“I have a story for you,” she said. “Lopez is about to lose a beloved piece of its history,” she said, “and I’m the one responsible.”
The call was from Annie Albritton, Lopezian and owner of Friendly Isle Building. “It’s a tree,” she added. “But not just any tree. It’s the village Madrona.”
Standing tall at 182 Lopez Road, the beautiful tree was quietly wreaking havoc. Several years ago, Albritton had noticed some problems with the building.
“The stairs were being lifted and twisted and had to be replaced,” she said, “and the report from an inspection of the building’s crawlspace was disheartening.” Massive, twisted roots were invading the space; door frames and latches began to shift.
“The tree was causing damage to the building by simply looking for space to grow,” Albritton lamented.
The writing was on the wall. The Madrona had to come down. On May 5, it did.
The tree’s history was an innocent one. In 1986, a year after the building at the corner of Lopez and Village Road was completed, a friend of Albritton’s noticed a small sapling growing near the steps. The decision to keep it seemed like a good one at the time. The tree grew quickly, as Madronas do and soon the bark-shedding deciduous tree was looking older than its years, offering visitors to the businesses it shielded welcome relief from the sun. It soon became a landmark. And not just any landmark, but a historical one at that.

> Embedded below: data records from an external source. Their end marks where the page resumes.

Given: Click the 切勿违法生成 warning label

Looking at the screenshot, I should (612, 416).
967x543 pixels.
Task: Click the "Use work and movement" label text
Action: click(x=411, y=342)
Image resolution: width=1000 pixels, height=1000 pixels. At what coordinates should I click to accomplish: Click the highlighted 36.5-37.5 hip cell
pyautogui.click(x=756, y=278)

According to Albritton, when the Lopez Village Planning and Review Committee was creating a landscape plan for the downtown area, they identified several Heritage Trees, most of which were old homestead fruit trees.

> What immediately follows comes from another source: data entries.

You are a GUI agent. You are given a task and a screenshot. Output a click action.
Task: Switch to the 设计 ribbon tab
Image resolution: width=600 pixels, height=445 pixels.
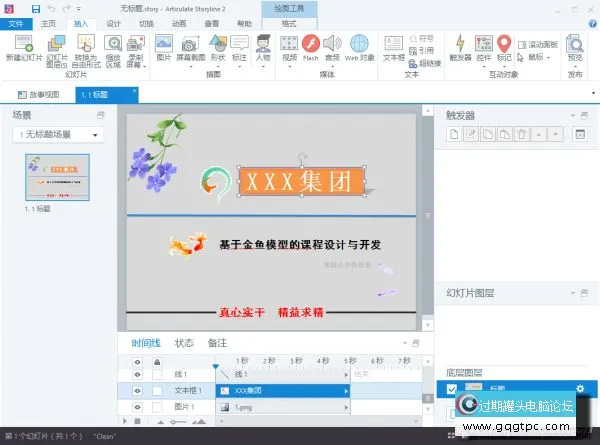(114, 23)
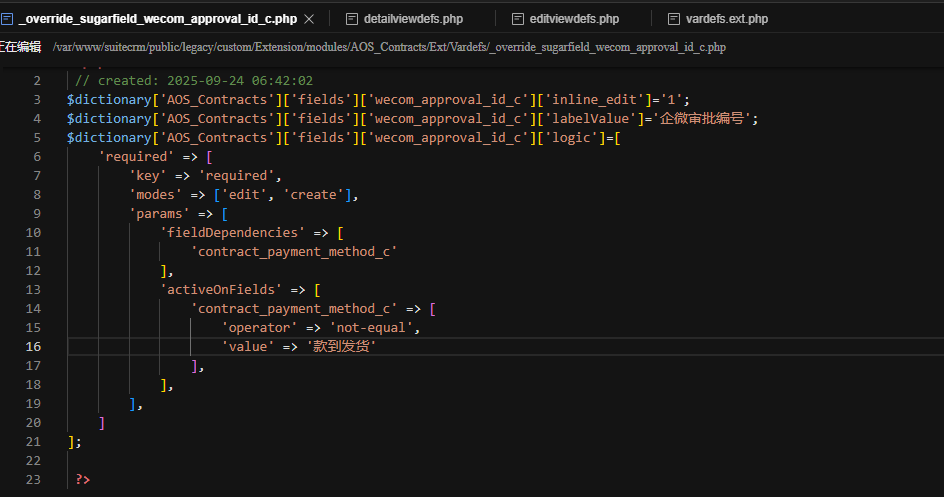
Task: Click the file icon on the detailviewdefs.php tab
Action: point(351,19)
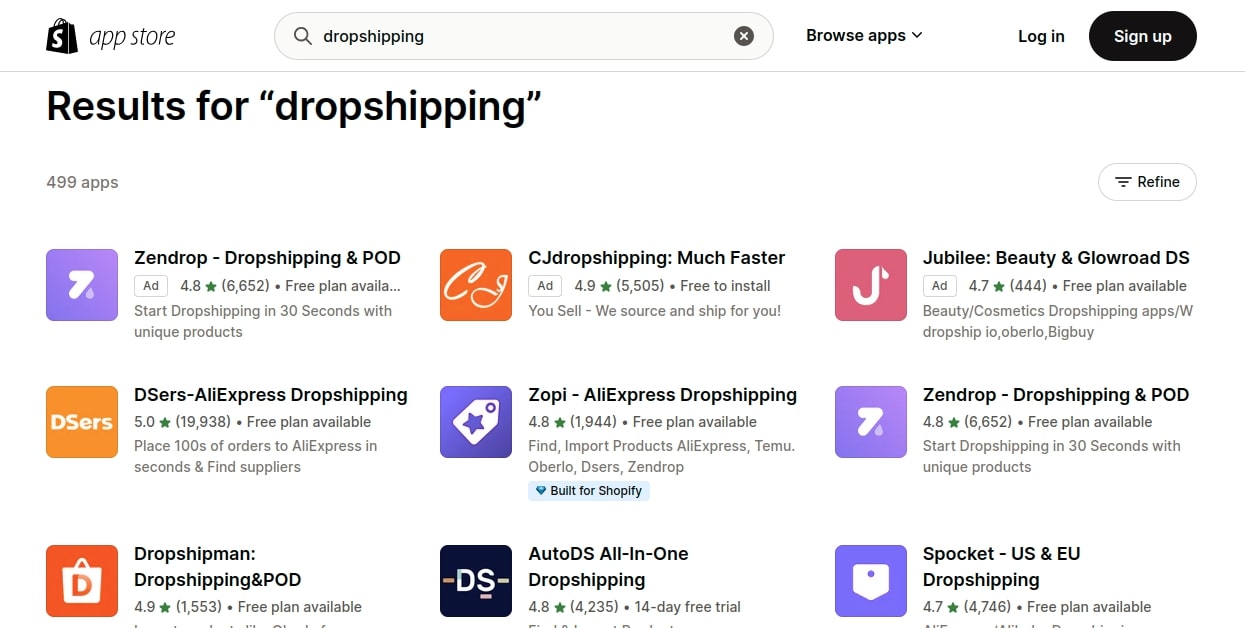
Task: Clear the dropshipping search query
Action: click(743, 35)
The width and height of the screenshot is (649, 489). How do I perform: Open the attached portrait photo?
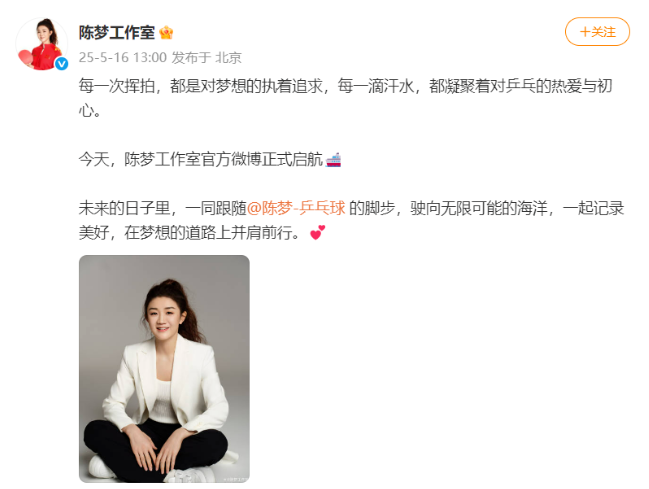point(164,369)
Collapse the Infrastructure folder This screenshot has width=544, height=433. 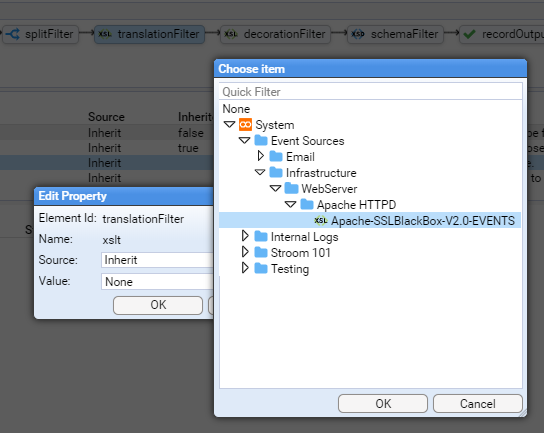tap(260, 172)
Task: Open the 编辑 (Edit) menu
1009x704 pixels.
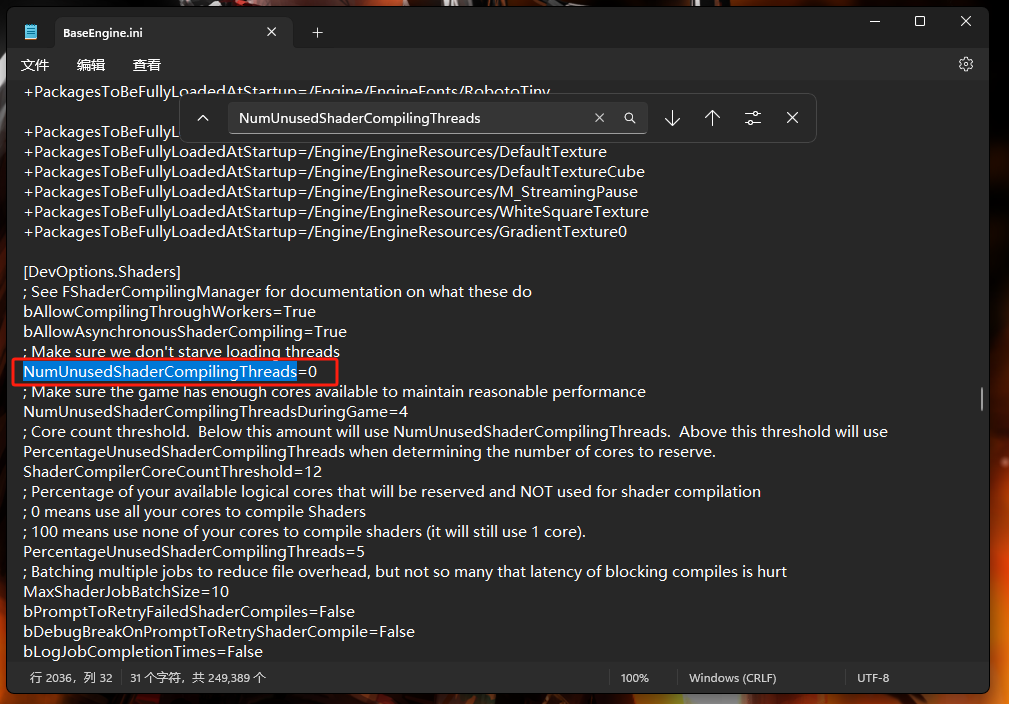Action: pyautogui.click(x=91, y=65)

“Curiously, the Friendly Isle Building Madrona made the list,” she said. “I suppose, at only 34 years old it was really a faux heritage tree, but it made the list just the same.
Even a historic designation, however, couldn’t save the verdant landmark. As well-loved as it was, its demise was inevitable.
Patt Moore, the owner of Swal’lech Construction also housed in the Friendly Isle Building, sees the tree’s passing as unfortunate but necessary.
“It’s been here since we’ve been here,” she offered. “It’s been a part of our day-to-day for years. And yes, it was beautiful but there was no choice. It had to come down. I know a lot of people felt attached to the tree, but the building’s foundation was being threatened. It’s sad but it had to go.”
Albritton wants the community to know that the decision to take the tree down was not made lightly. To ensure the 30-something-year-old Madrona remains in the community, T.J. Anderson, well known Lopez wood artist, will repurpose the wood to create some one-of-a-kind items that will be available at Chimera Gallery.